I have many friends and acquaintances who are doctors, nurses, EMT’s, techs that I could not possibly name them all, not just because my memory is no longer what it used to be, but I would not want to forget and leave anyone out.  So, instead, what I want to do, is share a personal story about two nurses that show why everyone on the front lines in the hospital deserve our respect and appreciation for the sacrifices they are making.  And then, I would like you to offer a story of a nurse or doctor or tech that you dealt with, that went above and beyond, in a time when Covid19 was not even a thought.

It does not matter if you comment here, or on Facebook.  And I want you to share this story.  I want to fill social media with stories that show how much these heroes mean now, and what they have meant to us before, and what they will mean to us after this crisis has passed.
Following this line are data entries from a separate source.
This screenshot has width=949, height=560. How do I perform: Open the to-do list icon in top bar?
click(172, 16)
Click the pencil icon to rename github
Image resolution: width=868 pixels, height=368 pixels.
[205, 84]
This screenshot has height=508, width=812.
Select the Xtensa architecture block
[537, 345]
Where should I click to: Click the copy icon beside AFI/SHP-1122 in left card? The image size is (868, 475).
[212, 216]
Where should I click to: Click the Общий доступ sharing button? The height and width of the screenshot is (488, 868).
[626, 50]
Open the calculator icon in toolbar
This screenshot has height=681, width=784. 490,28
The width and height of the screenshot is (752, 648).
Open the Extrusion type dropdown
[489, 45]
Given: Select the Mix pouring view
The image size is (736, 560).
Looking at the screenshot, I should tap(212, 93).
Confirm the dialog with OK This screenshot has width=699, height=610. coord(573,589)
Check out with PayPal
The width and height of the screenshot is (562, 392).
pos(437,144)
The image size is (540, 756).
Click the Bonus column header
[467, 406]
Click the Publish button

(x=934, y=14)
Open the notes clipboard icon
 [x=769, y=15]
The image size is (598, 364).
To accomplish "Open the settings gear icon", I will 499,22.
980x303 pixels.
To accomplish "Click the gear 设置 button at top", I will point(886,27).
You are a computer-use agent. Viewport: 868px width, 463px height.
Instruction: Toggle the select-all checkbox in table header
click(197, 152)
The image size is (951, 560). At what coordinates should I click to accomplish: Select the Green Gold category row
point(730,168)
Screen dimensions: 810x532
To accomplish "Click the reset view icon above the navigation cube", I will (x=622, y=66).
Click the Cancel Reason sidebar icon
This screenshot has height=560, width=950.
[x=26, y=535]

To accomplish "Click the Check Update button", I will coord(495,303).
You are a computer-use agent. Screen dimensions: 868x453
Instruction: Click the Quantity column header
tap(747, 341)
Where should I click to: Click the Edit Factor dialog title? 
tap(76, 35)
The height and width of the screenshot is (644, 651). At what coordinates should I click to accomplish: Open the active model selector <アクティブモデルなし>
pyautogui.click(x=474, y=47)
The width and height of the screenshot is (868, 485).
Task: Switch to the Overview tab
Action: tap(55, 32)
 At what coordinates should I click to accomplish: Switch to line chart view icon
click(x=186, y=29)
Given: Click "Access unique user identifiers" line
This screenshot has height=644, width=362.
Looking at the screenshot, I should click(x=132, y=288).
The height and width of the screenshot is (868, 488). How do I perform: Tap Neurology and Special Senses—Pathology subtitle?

I have one experience involving two nurses.  At the beginning of my heart issue, when I went in for a simple catheterization, I had a nurse named Heather.  She spent a lot of time talking to me, and comforting me knowing I was scared with the uncertainty that I faced with a potential heart problem.

Fast forward to the discovery that I actually needed and went through an emergency heart bypass, thirty six hours later, when I came to in the ICU, Heather was at my beside along with my ICU nurse Joe.  She was happy to see me and that I was alert.  I was unable to talk because of all the machines that I was hooked up to.  She had completed her shift in the angio unit, and had heard that I underwent this surgery.  As one of her patients, she wanted to see how I was doing.  And it was not the only time that she checked up on me while I was there.  The point is, she did not have to.  I had so many nurses, and saw so many doctors, but she was the one that was concerned about me, and my outcome.

Meanwhile, Joe, my ICU nurse for the first twelve hours, was relieved by Jackie.  Jackie would be my nurse, seemingly for longer than a twelve hour shift.  I had no concept of time, but I do not remember seeing any other nurse.  I was more alert.  I was taking off the ventilator.  I could finally see that she had another patient that she was responsible for observing.

The time eventually came for me to leave the ICU for the next level of care.  Two days later, in the middle of the evening, a shadow had peeked through the door of my room.  It stayed there for a couple of minutes, and then quietly began to exit when I called out.  “Who’s there?”

“It’s me, Jackie.”  I scolded her for attempting to leave without giving me the chance to say “hello” and “thank you” for all she did.  She had been off from work  the prior day.  She decided to track me down on her break, and come to see how I was doing.

In my life, I have been blessed to have the best care for my health.  And I am not just talking about the actual care, I am talking about the compassion, a facet of their career that is just as important, especially to the patient.  The doctors and the nurses that I have, or have had, have gotten me where I am today, still alive.  The majority of them now face the biggest challenge of their careers, and it is not just Covid19 risks itself, but emotional and physical stamina.

So I ask you, to comment and share, your story/stories, of a health care worker that is your example of proof of the unwitnessed extraordinary sacrifices you know are being made today, because you have personally witnessed them.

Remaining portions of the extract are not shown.